Today the UC Sport Studies tour went to Tjapukai Aboriginal Cultural Park. The group got straight into some traditional dancing, and signing, even joining in (video and picture below) along with explanations about the dancing and traditions behind the dances.
We then got to throw boomerangs and spears, with woomeras, after some expert guidance. It proved quite challenging, with no-one able to catch their boomerang but one student able to spear a hail bail (posing as a Kangaroo). No one quite mastered the biomechanics of either action (link to boomerang biomechanics PDF) but there is plenty of scope to investigate these actions further.
The group was then shown traditional weapons as well as seasonal foods and medicines from the rain forest. Some of the foods are toxic, such as the black bean, and require days of treatment and preparation before they can be ground into a flour like substance for making breads. The group also got to smell the pungent odour of the cheese fruit with it’s promising medicinal powers over diseases including cancers.
Shortly before lunch the group learnt more about the local beliefs on creation and the traditions that remain today, including some face and body painting. Lunch was a feast (highly recommend Tjapukai visit that includes the banquet). The last session included a talk about the didgeridoo, how to make, play and decorate. Jermaine, our guide, showed off his playing skills to images of his tribe’s beautiful country, taking in an area from Cairns to Port Douglas, out to the reefs and up on to the Tablelands (link to Australian Aboriginal Tribes map).
We finished the visit with a question and answer session which raised a number of areas.
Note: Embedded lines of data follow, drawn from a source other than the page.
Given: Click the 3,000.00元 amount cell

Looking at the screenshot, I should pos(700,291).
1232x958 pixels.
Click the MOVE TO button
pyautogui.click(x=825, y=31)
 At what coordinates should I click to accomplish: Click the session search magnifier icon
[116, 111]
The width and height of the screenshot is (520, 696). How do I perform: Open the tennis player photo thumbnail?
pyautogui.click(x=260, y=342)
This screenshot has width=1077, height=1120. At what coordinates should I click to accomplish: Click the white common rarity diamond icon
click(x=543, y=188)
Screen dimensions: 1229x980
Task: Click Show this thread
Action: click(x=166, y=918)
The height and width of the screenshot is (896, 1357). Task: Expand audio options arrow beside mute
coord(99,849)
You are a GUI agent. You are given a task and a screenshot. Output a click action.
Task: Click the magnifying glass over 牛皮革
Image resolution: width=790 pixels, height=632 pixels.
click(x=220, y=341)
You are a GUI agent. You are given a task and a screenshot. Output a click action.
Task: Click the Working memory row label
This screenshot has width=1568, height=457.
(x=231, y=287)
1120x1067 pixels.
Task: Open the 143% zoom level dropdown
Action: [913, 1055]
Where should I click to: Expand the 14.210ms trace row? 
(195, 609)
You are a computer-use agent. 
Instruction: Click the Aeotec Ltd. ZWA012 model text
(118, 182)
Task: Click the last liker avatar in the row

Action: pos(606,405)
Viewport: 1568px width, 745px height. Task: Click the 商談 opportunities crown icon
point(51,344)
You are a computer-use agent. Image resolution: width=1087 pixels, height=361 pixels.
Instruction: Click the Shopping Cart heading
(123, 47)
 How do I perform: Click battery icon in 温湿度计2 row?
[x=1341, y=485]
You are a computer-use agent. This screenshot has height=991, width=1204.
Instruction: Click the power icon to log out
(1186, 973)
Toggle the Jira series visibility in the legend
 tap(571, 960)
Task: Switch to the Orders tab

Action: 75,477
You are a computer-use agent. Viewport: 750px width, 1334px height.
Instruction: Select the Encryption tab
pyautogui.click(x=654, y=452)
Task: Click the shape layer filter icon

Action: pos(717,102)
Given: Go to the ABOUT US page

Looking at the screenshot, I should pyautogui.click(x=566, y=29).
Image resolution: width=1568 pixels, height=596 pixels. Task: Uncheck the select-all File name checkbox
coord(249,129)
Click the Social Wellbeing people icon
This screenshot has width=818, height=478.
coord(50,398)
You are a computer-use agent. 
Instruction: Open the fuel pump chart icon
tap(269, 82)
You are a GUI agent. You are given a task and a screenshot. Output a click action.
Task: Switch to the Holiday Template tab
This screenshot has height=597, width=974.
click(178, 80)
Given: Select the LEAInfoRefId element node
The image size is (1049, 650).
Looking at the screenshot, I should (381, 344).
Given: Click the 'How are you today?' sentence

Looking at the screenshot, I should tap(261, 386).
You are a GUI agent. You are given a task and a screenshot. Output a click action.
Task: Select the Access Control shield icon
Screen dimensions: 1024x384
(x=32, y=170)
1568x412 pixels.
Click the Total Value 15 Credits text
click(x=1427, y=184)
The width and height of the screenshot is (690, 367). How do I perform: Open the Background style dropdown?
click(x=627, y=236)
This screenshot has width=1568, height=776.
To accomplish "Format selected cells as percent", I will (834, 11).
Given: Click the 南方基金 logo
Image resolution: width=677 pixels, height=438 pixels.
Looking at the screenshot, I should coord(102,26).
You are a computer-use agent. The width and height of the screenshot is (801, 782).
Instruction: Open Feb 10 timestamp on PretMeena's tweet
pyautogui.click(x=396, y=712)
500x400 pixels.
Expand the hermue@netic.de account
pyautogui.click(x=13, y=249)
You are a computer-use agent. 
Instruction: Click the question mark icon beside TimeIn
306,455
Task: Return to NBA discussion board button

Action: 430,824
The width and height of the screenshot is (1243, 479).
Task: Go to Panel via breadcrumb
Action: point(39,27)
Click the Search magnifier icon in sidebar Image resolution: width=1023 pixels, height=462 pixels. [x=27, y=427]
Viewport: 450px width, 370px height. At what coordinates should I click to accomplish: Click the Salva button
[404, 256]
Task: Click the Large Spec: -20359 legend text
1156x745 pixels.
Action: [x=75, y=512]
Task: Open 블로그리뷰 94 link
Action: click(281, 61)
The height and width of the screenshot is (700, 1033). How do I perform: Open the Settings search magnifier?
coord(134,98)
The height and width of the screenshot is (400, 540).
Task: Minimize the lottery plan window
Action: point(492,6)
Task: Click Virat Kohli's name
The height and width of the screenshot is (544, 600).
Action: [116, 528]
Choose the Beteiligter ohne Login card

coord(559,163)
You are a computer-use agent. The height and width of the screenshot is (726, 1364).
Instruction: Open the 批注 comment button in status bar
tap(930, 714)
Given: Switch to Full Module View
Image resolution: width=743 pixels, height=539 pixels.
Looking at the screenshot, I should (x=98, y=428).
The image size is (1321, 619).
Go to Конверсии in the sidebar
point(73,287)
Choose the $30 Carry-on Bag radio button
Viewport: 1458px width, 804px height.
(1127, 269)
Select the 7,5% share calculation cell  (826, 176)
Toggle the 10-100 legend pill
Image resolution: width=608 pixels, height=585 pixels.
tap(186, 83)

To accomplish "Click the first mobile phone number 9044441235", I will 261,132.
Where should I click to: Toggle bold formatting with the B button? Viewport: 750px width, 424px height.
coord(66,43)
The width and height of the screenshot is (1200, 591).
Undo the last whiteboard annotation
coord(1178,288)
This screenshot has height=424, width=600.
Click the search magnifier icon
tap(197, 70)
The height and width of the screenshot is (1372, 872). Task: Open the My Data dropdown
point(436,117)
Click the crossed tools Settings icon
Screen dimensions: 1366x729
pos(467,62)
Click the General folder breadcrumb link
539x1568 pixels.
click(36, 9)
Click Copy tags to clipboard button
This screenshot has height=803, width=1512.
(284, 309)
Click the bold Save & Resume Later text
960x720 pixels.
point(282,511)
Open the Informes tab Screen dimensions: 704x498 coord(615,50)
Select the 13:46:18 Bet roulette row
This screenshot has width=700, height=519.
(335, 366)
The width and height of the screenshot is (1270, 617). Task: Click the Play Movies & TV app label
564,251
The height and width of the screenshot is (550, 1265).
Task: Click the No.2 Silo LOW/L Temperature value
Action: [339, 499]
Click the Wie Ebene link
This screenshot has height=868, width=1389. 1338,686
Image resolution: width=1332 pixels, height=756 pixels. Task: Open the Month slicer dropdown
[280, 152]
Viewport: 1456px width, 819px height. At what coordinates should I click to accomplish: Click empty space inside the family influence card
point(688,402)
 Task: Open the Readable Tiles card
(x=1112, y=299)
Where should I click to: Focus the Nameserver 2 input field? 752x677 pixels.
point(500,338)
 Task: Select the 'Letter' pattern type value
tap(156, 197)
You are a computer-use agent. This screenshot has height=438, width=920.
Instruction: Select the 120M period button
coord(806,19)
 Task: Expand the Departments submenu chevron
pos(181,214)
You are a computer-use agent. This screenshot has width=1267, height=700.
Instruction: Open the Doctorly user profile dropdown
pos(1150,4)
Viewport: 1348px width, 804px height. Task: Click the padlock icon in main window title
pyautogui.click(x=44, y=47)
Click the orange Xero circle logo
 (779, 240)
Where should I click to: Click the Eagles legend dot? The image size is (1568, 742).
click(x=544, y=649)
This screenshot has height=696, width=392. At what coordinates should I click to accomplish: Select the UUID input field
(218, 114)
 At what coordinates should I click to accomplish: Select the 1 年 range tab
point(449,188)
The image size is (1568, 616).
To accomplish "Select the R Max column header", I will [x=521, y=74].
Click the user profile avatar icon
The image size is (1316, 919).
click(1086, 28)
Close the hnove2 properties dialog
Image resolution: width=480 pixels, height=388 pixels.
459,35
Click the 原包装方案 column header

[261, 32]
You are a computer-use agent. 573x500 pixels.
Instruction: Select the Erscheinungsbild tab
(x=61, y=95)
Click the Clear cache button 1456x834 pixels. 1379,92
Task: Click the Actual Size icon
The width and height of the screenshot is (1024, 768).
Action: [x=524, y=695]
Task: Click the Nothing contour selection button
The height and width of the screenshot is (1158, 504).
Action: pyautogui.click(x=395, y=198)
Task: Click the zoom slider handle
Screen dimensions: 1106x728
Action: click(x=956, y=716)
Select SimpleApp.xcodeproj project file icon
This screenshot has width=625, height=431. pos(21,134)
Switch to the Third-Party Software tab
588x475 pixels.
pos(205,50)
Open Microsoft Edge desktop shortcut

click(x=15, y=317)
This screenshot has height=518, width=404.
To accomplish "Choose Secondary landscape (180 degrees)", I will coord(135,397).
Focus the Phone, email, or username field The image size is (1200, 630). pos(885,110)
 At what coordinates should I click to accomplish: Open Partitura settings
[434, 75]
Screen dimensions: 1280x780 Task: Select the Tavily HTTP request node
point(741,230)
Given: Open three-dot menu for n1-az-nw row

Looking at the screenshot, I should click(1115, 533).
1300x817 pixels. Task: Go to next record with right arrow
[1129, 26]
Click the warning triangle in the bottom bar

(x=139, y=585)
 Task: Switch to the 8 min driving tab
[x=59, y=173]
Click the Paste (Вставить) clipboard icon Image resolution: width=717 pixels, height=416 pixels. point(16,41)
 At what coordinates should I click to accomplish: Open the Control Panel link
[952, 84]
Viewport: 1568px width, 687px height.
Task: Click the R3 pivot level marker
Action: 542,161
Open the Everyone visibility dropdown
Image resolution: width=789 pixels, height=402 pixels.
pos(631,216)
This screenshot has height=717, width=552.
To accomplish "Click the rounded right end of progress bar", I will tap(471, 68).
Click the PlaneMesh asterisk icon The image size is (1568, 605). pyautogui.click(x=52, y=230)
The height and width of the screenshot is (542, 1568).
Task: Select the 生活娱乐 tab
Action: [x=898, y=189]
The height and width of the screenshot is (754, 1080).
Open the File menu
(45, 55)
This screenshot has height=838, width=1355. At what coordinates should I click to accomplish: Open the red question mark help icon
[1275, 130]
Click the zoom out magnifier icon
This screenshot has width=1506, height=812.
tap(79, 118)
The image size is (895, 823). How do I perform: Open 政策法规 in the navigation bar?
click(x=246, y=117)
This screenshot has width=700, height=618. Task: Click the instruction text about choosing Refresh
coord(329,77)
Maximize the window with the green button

We discussed issues such as:
- Traditional activities and games (and the generally active lifestyle in providing food through hunting and gathering)
- Success and issues related to Aboriginal players in professional sports, predominantly Rugby League and AFL
- Health issues in modern day Aboriginal life and the Close the Gap campaign including the long-standing effect of European arrival and events such as the Stolen Generation
It was an informative day, and a trip to the park is highly recommended in Cairns.